Collected data entries:
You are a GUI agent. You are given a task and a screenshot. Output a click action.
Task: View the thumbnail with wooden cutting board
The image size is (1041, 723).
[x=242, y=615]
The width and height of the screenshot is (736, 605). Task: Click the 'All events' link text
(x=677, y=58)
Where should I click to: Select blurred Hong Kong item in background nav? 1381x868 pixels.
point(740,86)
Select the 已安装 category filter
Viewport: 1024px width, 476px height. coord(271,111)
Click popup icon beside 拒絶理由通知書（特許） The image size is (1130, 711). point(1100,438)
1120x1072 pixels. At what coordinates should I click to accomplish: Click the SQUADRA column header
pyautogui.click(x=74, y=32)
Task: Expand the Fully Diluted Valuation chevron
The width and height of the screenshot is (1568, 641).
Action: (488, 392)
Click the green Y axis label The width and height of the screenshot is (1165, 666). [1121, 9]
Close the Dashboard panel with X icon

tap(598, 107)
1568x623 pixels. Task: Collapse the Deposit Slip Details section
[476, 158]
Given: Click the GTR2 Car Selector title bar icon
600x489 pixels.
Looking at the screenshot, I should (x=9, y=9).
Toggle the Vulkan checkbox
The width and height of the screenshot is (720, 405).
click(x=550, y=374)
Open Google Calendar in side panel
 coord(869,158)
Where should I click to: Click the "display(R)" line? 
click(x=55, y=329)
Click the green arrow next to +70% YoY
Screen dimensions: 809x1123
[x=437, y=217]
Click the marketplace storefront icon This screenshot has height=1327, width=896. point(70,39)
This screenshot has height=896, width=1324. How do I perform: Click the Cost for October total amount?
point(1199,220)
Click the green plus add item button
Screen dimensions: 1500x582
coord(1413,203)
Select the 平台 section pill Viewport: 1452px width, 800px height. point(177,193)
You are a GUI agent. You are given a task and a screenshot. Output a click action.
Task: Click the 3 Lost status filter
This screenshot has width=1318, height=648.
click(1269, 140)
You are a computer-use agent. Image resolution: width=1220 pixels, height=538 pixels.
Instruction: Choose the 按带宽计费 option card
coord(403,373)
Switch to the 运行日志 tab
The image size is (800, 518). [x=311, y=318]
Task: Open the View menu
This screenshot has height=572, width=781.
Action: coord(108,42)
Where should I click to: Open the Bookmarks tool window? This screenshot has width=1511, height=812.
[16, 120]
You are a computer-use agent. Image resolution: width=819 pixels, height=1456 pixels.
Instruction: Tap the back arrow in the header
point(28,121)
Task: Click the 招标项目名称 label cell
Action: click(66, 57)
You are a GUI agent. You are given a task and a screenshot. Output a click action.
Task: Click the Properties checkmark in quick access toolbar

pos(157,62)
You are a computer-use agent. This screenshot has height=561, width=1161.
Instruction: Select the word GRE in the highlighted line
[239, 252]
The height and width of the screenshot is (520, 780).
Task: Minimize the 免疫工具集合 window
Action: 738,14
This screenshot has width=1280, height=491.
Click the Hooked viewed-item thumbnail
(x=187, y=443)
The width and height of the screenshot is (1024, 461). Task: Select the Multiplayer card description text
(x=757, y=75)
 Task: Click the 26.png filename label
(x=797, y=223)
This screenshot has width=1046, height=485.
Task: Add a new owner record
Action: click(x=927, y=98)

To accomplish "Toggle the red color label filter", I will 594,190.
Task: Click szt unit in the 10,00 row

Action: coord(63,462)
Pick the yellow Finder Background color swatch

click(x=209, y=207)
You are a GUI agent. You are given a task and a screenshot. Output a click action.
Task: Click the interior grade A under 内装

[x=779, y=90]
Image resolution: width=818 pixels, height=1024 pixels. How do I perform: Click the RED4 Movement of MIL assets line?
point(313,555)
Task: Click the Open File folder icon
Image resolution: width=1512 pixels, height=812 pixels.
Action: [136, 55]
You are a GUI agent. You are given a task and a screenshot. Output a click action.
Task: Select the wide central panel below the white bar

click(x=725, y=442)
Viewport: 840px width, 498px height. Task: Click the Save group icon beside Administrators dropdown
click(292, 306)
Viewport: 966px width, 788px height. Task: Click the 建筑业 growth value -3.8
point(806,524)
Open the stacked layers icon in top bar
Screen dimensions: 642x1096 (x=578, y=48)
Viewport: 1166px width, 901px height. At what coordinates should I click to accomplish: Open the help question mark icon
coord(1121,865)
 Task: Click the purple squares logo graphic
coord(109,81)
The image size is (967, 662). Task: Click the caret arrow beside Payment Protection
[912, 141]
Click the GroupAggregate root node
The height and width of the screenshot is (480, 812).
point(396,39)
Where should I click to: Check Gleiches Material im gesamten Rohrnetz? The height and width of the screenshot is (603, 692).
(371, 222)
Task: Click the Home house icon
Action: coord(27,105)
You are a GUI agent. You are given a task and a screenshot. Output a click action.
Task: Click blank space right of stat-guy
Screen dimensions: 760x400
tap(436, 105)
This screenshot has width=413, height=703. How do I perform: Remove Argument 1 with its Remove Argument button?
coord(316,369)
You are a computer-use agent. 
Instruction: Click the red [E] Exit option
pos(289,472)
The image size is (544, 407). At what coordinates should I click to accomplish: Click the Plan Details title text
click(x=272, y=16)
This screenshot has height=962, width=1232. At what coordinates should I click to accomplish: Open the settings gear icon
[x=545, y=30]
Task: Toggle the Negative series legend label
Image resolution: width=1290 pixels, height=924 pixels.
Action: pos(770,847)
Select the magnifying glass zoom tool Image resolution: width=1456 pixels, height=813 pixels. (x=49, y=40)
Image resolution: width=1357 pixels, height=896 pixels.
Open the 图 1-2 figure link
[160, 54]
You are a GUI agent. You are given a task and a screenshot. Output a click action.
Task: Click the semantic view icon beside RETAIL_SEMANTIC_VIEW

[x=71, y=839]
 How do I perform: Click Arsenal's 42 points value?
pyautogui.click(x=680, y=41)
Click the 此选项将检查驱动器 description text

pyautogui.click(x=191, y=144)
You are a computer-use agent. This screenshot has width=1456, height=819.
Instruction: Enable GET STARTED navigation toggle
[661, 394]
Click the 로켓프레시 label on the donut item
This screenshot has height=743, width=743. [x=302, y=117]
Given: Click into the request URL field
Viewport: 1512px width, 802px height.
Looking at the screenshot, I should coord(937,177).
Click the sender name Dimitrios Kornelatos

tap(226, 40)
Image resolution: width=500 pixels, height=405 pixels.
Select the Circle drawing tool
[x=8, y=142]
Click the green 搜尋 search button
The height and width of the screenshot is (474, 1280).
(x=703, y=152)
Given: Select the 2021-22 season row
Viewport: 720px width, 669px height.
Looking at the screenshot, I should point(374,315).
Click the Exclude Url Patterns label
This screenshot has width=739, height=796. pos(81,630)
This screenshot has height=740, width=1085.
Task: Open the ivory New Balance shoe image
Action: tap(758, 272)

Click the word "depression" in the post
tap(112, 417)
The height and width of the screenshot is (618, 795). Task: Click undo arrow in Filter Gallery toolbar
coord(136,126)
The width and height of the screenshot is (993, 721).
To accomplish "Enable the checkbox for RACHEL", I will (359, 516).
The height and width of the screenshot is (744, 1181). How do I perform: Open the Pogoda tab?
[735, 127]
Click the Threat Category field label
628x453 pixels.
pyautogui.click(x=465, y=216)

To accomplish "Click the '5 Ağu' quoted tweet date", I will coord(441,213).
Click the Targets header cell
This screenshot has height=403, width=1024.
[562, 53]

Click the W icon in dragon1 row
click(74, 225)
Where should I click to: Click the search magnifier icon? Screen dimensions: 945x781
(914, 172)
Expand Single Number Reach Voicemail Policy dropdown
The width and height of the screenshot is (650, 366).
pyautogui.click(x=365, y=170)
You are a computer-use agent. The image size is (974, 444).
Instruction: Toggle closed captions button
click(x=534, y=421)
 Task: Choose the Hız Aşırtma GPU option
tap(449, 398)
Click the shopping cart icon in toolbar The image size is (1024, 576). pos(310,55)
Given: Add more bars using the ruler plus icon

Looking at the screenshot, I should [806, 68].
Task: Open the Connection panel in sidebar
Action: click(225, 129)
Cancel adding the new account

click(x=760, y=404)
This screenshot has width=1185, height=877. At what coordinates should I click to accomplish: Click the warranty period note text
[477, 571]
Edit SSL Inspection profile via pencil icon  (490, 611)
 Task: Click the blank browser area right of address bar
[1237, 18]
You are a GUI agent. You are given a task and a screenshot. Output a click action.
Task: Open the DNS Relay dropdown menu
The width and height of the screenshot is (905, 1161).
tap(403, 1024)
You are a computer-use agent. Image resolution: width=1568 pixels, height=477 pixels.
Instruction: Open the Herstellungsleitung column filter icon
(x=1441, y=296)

**Task brief**
From the entries above, give again exactly the lines running from the line with "Task: Click the purple squares logo graphic" to the line with "Click the GroupAggregate root node"; include both of those lines.

**Result**
 Task: Click the purple squares logo graphic
coord(109,81)
The image size is (967, 662). Task: Click the caret arrow beside Payment Protection
[912, 141]
Click the GroupAggregate root node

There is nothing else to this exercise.